Volví a por salsa de soja y me costó encontrarla. En este supermercado tienen unas estanterías que siempre me son invisibles y es donde ponen todo lo que nadie encuentra. Es ese pasillo en el que nunca miras. El frutero me señaló dónde se escondía la salsa y le dije que seguro que es ahí donde tienen kilos de harina y levadura que nadie compra, detrás de los botes de mostaza de dijon. Me juraron y perjuraron que no, que de verdad que no tenían harina escondida solo para los clientes que les caen bien. Al salir, le pregunté a Eleonor si había pasado algo de interés. “¿Algo que puedas contar en tu diario?”, me respondió. “Bueno… cualquier cosa interesante que te haya pasado”. “No, nada”, me contesta. “A no ser que te interese lo del policía”.

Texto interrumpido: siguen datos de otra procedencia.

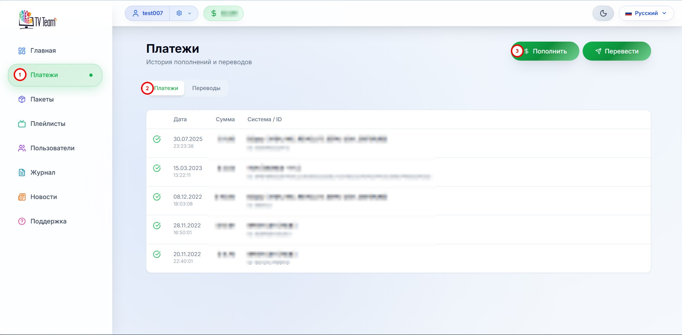Open Главная from the sidebar
Viewport: 682px width, 335px height.
point(43,51)

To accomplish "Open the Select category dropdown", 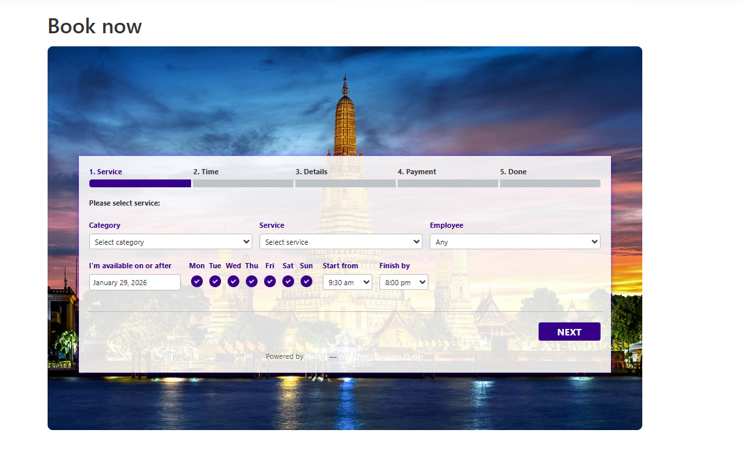I will click(x=170, y=242).
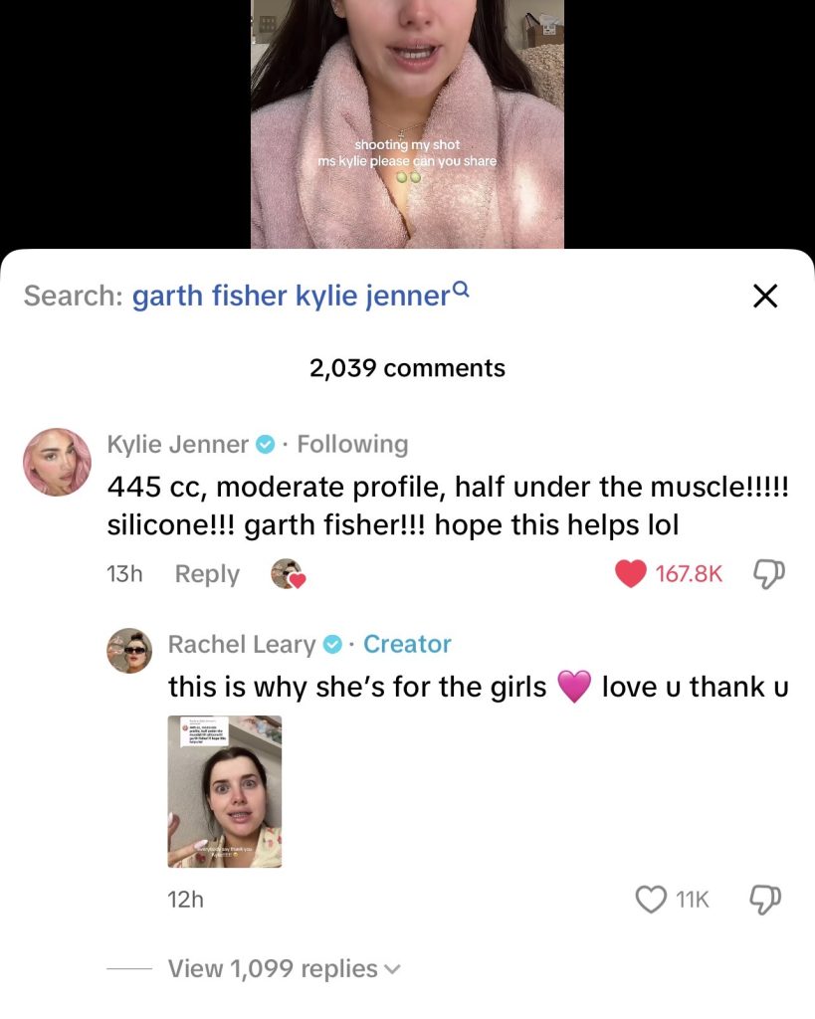Click the verified badge next to Rachel Leary
815x1019 pixels.
click(x=332, y=645)
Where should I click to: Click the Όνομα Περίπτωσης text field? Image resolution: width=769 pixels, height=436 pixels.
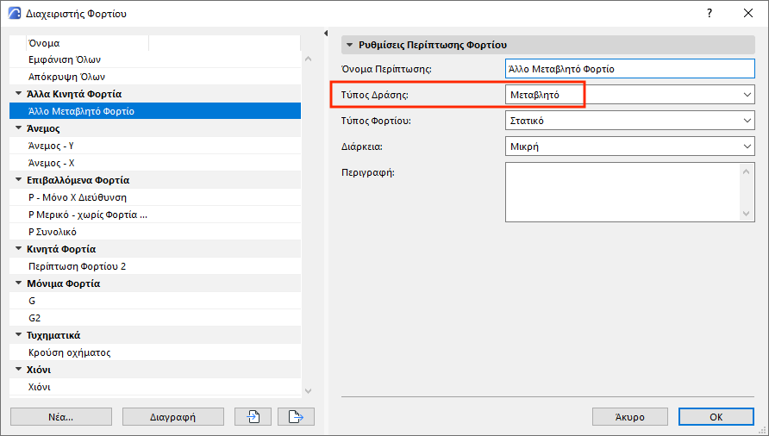pyautogui.click(x=629, y=68)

Me paré en seco. “¿¿Qué policía??”, le pregunto. Ella se aleja de mí dándole a la rueda del patinete. Otra vez el miedo. De todo se me pasó por la cabeza. ¿Estará prohibido en el estado de alarma dejar a las niñas solas en la puerta del súper dando vueltas en círculo en patinete? ¿Estará prohibido dar vueltas en círculo en patinete? ¿Llevo el DNI de Eleonor en la cartera? ¿De cuánto será la multa?

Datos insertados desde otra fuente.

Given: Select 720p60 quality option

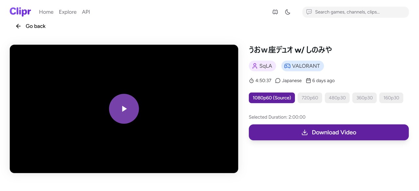Looking at the screenshot, I should (310, 98).
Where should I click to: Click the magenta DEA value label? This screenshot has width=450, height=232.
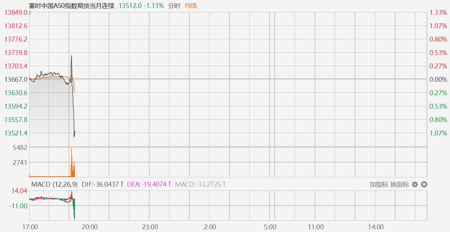(149, 185)

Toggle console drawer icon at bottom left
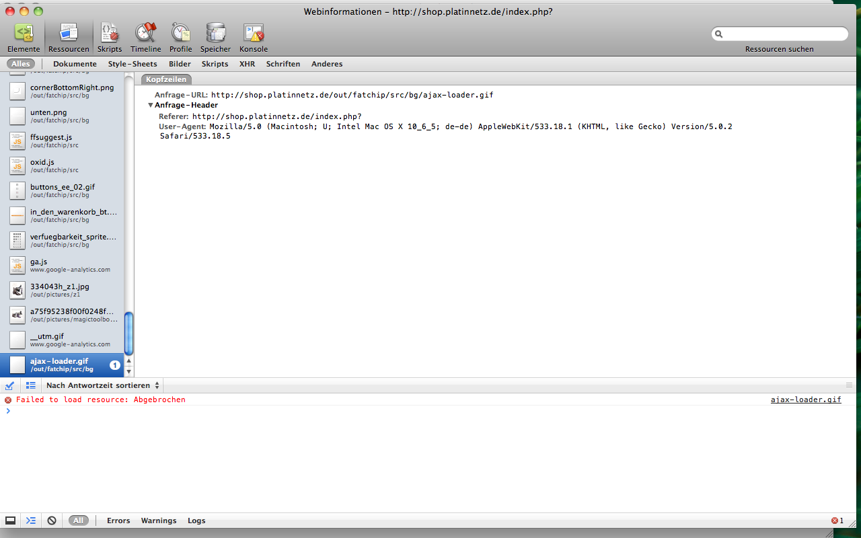(10, 521)
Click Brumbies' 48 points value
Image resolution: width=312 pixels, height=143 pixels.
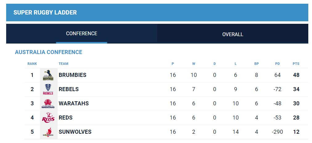tap(296, 75)
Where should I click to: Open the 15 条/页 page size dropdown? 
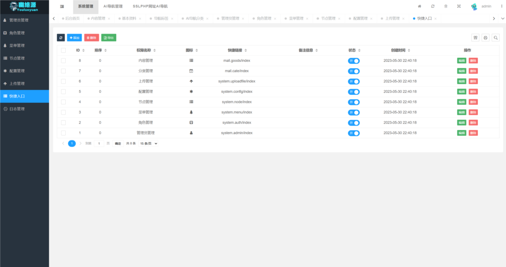coord(148,143)
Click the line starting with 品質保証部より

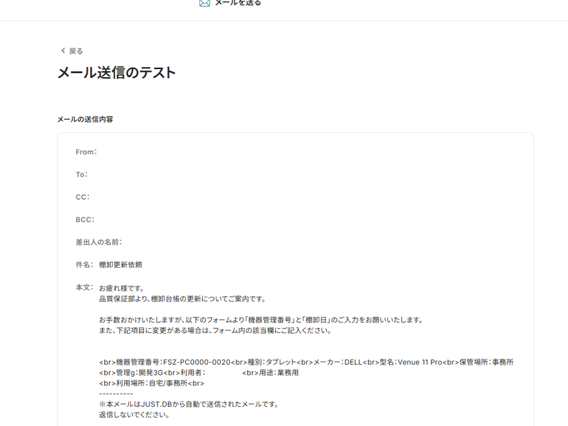click(x=183, y=299)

“Vino un policía y me dijo hola”, me cuenta, cuando al fin le doy alcance. Me temí lo peor. Le pedí más información, que prosiguiera con la historia. Eleonor ha aprendido a hacer pausas dramáticas. “Luego entró al supermercado, compró una barra de pan y, al salir…”. Otra pausa. “¿Qué te dijo al salir?”, le pido nerviosa que me cuente, mientras miro a nuestro alrededor buscando uniformados y coches patrulla. “¡Al salir me dijo adiós!”.

Pues muy bien, ese fue su amable encontronazo con el brazo armado de la ley. “¿Y tú qué le dijiste?”, le pregunté, desactivando las alarmas. “Primero, hola y luego, adiós”. Pues claro. Tengo que revisarme esto del shock en el que me he instalado, que me diría Naomi Klein, y dejarme contagiar de la tranquilidad de mi hija. Dejé la bolsa de la compra en casa y decidimos alargar un poco más la salida con algo que se pareciera más a un paseo, a un vagar sin rumbo fijo, una deriva.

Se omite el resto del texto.